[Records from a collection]

------

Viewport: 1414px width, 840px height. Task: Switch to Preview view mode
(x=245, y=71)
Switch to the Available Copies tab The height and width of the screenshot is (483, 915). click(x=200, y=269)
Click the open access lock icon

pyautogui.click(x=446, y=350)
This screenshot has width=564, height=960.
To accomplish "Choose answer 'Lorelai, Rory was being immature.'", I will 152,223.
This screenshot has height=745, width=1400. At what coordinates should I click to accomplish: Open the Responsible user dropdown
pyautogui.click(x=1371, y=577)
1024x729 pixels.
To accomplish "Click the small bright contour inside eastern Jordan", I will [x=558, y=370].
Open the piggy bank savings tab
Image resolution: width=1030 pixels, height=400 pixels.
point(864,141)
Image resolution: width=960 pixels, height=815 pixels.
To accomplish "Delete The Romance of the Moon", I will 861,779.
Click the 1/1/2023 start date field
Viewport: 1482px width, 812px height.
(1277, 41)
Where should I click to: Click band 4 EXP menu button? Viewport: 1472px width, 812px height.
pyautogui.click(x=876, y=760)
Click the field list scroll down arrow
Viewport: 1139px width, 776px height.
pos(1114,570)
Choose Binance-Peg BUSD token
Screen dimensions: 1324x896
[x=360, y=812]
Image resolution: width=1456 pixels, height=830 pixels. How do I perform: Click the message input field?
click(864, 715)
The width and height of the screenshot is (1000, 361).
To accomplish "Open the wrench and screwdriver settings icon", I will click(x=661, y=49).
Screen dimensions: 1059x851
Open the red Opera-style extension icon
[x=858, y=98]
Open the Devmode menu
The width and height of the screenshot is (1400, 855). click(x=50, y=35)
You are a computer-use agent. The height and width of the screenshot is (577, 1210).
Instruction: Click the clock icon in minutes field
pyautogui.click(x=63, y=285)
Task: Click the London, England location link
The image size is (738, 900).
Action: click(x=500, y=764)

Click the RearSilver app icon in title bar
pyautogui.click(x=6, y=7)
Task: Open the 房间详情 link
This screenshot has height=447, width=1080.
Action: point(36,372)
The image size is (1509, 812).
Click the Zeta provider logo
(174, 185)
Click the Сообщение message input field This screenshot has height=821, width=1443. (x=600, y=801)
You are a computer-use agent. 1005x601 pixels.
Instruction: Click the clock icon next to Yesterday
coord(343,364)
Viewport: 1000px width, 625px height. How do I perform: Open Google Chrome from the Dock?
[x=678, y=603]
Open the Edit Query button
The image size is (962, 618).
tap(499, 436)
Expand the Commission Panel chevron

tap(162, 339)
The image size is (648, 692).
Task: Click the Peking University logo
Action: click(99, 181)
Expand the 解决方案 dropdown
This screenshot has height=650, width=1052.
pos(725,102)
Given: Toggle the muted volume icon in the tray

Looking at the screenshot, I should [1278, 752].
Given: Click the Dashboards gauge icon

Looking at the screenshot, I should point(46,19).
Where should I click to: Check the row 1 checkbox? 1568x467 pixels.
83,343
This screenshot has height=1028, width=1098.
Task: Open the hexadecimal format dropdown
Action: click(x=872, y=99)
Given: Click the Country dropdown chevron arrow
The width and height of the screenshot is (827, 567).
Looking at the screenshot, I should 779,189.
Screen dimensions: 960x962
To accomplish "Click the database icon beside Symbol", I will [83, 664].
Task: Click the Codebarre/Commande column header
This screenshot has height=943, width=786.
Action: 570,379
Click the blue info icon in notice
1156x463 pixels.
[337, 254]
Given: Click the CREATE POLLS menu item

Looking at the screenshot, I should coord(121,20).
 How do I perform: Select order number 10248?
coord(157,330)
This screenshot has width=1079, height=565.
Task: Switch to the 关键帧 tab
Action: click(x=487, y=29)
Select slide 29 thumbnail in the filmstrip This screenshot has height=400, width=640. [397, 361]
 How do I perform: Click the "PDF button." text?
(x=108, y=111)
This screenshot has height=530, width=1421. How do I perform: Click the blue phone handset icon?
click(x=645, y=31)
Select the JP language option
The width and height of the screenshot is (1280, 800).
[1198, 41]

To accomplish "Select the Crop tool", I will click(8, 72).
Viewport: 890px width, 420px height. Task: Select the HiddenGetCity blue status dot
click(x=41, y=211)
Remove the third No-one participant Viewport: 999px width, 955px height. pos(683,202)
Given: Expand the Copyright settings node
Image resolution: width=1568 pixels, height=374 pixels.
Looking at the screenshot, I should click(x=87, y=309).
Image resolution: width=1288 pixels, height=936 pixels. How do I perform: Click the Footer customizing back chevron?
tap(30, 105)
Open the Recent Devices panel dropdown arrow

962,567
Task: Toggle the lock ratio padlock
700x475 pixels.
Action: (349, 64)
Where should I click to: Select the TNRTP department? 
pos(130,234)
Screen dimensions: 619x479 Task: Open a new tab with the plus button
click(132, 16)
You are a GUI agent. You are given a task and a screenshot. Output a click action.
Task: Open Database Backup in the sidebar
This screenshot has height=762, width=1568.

------

## Your instructions
Retype every line up to and including the one that contains "Task: Click the London, England location link", beginning at the first line of the records, with no edits.

## Answer space
Viewport: 1414px width, 840px height. Task: Switch to Preview view mode
(x=245, y=71)
Switch to the Available Copies tab The height and width of the screenshot is (483, 915). click(x=200, y=269)
Click the open access lock icon

pyautogui.click(x=446, y=350)
This screenshot has width=564, height=960.
To accomplish "Choose answer 'Lorelai, Rory was being immature.'", I will 152,223.
This screenshot has height=745, width=1400. At what coordinates should I click to accomplish: Open the Responsible user dropdown
pyautogui.click(x=1371, y=577)
1024x729 pixels.
To accomplish "Click the small bright contour inside eastern Jordan", I will [x=558, y=370].
Open the piggy bank savings tab
Image resolution: width=1030 pixels, height=400 pixels.
point(864,141)
Image resolution: width=960 pixels, height=815 pixels.
To accomplish "Delete The Romance of the Moon", I will 861,779.
Click the 1/1/2023 start date field
Viewport: 1482px width, 812px height.
(1277, 41)
Where should I click to: Click band 4 EXP menu button? Viewport: 1472px width, 812px height.
pyautogui.click(x=876, y=760)
Click the field list scroll down arrow
Viewport: 1139px width, 776px height.
pos(1114,570)
Choose Binance-Peg BUSD token
Screen dimensions: 1324x896
[x=360, y=812]
Image resolution: width=1456 pixels, height=830 pixels. How do I perform: Click the message input field?
click(864, 715)
The width and height of the screenshot is (1000, 361).
To accomplish "Open the wrench and screwdriver settings icon", I will click(x=661, y=49).
Screen dimensions: 1059x851
Open the red Opera-style extension icon
[x=858, y=98]
Open the Devmode menu
The width and height of the screenshot is (1400, 855). click(x=50, y=35)
You are a computer-use agent. The height and width of the screenshot is (577, 1210).
Instruction: Click the clock icon in minutes field
pyautogui.click(x=63, y=285)
Task: Click the London, England location link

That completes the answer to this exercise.